Task:
Without changing a single word, restate the entries below.

(Dataset records)
== == ==

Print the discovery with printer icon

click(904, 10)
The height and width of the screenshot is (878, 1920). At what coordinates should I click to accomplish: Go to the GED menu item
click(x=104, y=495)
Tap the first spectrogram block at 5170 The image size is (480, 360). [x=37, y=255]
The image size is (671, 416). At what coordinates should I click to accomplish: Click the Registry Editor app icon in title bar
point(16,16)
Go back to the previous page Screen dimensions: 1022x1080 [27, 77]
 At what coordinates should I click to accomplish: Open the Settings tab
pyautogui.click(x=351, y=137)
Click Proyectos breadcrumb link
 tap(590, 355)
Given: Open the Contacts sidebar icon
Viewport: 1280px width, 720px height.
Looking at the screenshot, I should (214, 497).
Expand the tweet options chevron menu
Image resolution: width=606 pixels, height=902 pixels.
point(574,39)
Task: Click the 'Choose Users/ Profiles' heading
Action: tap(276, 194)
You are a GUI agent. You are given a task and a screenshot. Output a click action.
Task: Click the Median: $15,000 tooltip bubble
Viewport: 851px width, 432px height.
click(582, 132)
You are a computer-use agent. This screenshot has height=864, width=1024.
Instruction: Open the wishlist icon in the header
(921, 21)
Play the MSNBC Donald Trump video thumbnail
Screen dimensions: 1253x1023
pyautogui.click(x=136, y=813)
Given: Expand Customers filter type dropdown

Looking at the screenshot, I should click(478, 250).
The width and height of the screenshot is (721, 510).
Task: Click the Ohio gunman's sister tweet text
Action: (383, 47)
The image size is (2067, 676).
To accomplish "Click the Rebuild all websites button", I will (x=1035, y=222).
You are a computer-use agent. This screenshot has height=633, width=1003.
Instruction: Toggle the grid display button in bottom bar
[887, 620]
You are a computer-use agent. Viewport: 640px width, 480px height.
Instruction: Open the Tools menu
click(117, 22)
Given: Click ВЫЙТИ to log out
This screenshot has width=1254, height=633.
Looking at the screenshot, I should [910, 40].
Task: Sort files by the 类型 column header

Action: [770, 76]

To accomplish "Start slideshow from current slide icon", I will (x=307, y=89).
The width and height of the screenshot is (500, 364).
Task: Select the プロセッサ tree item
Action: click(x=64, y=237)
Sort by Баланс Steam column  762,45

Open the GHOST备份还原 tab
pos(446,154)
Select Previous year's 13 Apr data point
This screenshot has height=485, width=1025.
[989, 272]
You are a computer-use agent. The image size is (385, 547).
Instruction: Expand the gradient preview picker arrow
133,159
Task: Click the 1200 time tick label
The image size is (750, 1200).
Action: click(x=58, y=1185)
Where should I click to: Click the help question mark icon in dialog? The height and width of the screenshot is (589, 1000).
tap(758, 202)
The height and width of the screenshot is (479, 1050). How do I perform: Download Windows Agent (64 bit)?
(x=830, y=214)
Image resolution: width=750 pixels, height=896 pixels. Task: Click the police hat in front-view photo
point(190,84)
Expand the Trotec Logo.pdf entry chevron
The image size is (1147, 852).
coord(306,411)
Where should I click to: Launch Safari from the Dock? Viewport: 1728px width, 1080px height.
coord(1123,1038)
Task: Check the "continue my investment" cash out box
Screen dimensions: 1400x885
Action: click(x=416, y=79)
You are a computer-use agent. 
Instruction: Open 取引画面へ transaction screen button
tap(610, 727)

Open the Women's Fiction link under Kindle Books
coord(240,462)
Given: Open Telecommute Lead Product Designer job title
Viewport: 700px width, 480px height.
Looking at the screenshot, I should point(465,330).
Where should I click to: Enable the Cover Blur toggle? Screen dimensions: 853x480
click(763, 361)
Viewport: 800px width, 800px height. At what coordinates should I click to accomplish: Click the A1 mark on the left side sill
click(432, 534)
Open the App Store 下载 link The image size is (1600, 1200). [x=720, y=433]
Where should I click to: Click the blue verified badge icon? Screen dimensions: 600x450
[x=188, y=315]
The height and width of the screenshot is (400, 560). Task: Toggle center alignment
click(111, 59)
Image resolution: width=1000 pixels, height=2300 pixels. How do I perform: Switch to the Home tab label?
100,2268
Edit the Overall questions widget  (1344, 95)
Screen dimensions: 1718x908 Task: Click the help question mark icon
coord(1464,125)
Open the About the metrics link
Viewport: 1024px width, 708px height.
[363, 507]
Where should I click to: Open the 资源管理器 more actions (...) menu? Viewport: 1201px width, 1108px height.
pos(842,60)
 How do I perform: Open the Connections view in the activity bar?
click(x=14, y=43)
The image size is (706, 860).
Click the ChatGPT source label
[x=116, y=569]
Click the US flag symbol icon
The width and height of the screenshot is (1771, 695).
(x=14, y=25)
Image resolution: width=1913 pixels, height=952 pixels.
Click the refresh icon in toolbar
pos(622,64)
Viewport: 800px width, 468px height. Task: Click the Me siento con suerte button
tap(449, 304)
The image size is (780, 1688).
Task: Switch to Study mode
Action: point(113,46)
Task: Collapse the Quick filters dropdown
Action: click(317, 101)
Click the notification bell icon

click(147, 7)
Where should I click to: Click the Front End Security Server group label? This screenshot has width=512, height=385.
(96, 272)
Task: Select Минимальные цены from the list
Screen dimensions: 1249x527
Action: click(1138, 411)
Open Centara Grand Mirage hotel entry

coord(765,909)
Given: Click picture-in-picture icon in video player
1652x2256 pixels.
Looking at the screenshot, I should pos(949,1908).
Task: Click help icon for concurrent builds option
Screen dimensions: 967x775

== == ==

Result for this exercise:
Print the discovery with printer icon

click(904, 10)
The height and width of the screenshot is (878, 1920). At what coordinates should I click to accomplish: Go to the GED menu item
click(x=104, y=495)
Tap the first spectrogram block at 5170 The image size is (480, 360). [x=37, y=255]
The image size is (671, 416). At what coordinates should I click to accomplish: Click the Registry Editor app icon in title bar
point(16,16)
Go back to the previous page Screen dimensions: 1022x1080 [27, 77]
 At what coordinates should I click to accomplish: Open the Settings tab
pyautogui.click(x=351, y=137)
Click Proyectos breadcrumb link
 tap(590, 355)
Given: Open the Contacts sidebar icon
Viewport: 1280px width, 720px height.
Looking at the screenshot, I should (214, 497).
Expand the tweet options chevron menu
Image resolution: width=606 pixels, height=902 pixels.
point(574,39)
Task: Click the 'Choose Users/ Profiles' heading
Action: tap(276, 194)
You are a GUI agent. You are given a task and a screenshot. Output a click action.
Task: Click the Median: $15,000 tooltip bubble
Viewport: 851px width, 432px height.
click(582, 132)
You are a computer-use agent. This screenshot has height=864, width=1024.
Instruction: Open the wishlist icon in the header
(921, 21)
Play the MSNBC Donald Trump video thumbnail
Screen dimensions: 1253x1023
pyautogui.click(x=136, y=813)
Given: Expand Customers filter type dropdown

Looking at the screenshot, I should click(478, 250).
The width and height of the screenshot is (721, 510).
Task: Click the Ohio gunman's sister tweet text
Action: (383, 47)
The image size is (2067, 676).
To accomplish "Click the Rebuild all websites button", I will (x=1035, y=222).
You are a computer-use agent. This screenshot has height=633, width=1003.
Instruction: Toggle the grid display button in bottom bar
[887, 620]
You are a computer-use agent. Viewport: 640px width, 480px height.
Instruction: Open the Tools menu
click(117, 22)
Given: Click ВЫЙТИ to log out
This screenshot has width=1254, height=633.
Looking at the screenshot, I should [910, 40].
Task: Sort files by the 类型 column header

Action: [770, 76]

To accomplish "Start slideshow from current slide icon", I will (x=307, y=89).
The width and height of the screenshot is (500, 364).
Task: Select the プロセッサ tree item
Action: click(x=64, y=237)
Sort by Баланс Steam column  762,45

Open the GHOST备份还原 tab
pos(446,154)
Select Previous year's 13 Apr data point
This screenshot has height=485, width=1025.
[989, 272]
You are a computer-use agent. The image size is (385, 547).
Instruction: Expand the gradient preview picker arrow
133,159
Task: Click the 1200 time tick label
The image size is (750, 1200).
Action: click(x=58, y=1185)
Where should I click to: Click the help question mark icon in dialog? The height and width of the screenshot is (589, 1000).
tap(758, 202)
The height and width of the screenshot is (479, 1050). How do I perform: Download Windows Agent (64 bit)?
(x=830, y=214)
Image resolution: width=750 pixels, height=896 pixels. Task: Click the police hat in front-view photo
point(190,84)
Expand the Trotec Logo.pdf entry chevron
The image size is (1147, 852).
coord(306,411)
Where should I click to: Launch Safari from the Dock? Viewport: 1728px width, 1080px height.
coord(1123,1038)
Task: Check the "continue my investment" cash out box
Screen dimensions: 1400x885
Action: click(x=416, y=79)
You are a computer-use agent. 
Instruction: Open 取引画面へ transaction screen button
tap(610, 727)

Open the Women's Fiction link under Kindle Books
coord(240,462)
Given: Open Telecommute Lead Product Designer job title
Viewport: 700px width, 480px height.
Looking at the screenshot, I should point(465,330).
Where should I click to: Enable the Cover Blur toggle? Screen dimensions: 853x480
click(763, 361)
Viewport: 800px width, 800px height. At what coordinates should I click to accomplish: Click the A1 mark on the left side sill
click(432, 534)
Open the App Store 下载 link The image size is (1600, 1200). [x=720, y=433]
Where should I click to: Click the blue verified badge icon? Screen dimensions: 600x450
[x=188, y=315]
The height and width of the screenshot is (400, 560). Task: Toggle center alignment
click(111, 59)
Image resolution: width=1000 pixels, height=2300 pixels. How do I perform: Switch to the Home tab label?
100,2268
Edit the Overall questions widget  (1344, 95)
Screen dimensions: 1718x908 Task: Click the help question mark icon
coord(1464,125)
Open the About the metrics link
Viewport: 1024px width, 708px height.
[363, 507]
Where should I click to: Open the 资源管理器 more actions (...) menu? Viewport: 1201px width, 1108px height.
pos(842,60)
 How do I perform: Open the Connections view in the activity bar?
click(x=14, y=43)
The image size is (706, 860).
Click the ChatGPT source label
[x=116, y=569]
Click the US flag symbol icon
The width and height of the screenshot is (1771, 695).
(x=14, y=25)
Image resolution: width=1913 pixels, height=952 pixels.
Click the refresh icon in toolbar
pos(622,64)
Viewport: 800px width, 468px height. Task: Click the Me siento con suerte button
tap(449, 304)
The image size is (780, 1688).
Task: Switch to Study mode
Action: point(113,46)
Task: Collapse the Quick filters dropdown
Action: click(317, 101)
Click the notification bell icon

click(147, 7)
Where should I click to: Click the Front End Security Server group label? This screenshot has width=512, height=385.
(96, 272)
Task: Select Минимальные цены from the list
Screen dimensions: 1249x527
Action: click(1138, 411)
Open Centara Grand Mirage hotel entry

coord(765,909)
Given: Click picture-in-picture icon in video player
1652x2256 pixels.
Looking at the screenshot, I should pos(949,1908).
Task: Click help icon for concurrent builds option
Screen dimensions: 967x775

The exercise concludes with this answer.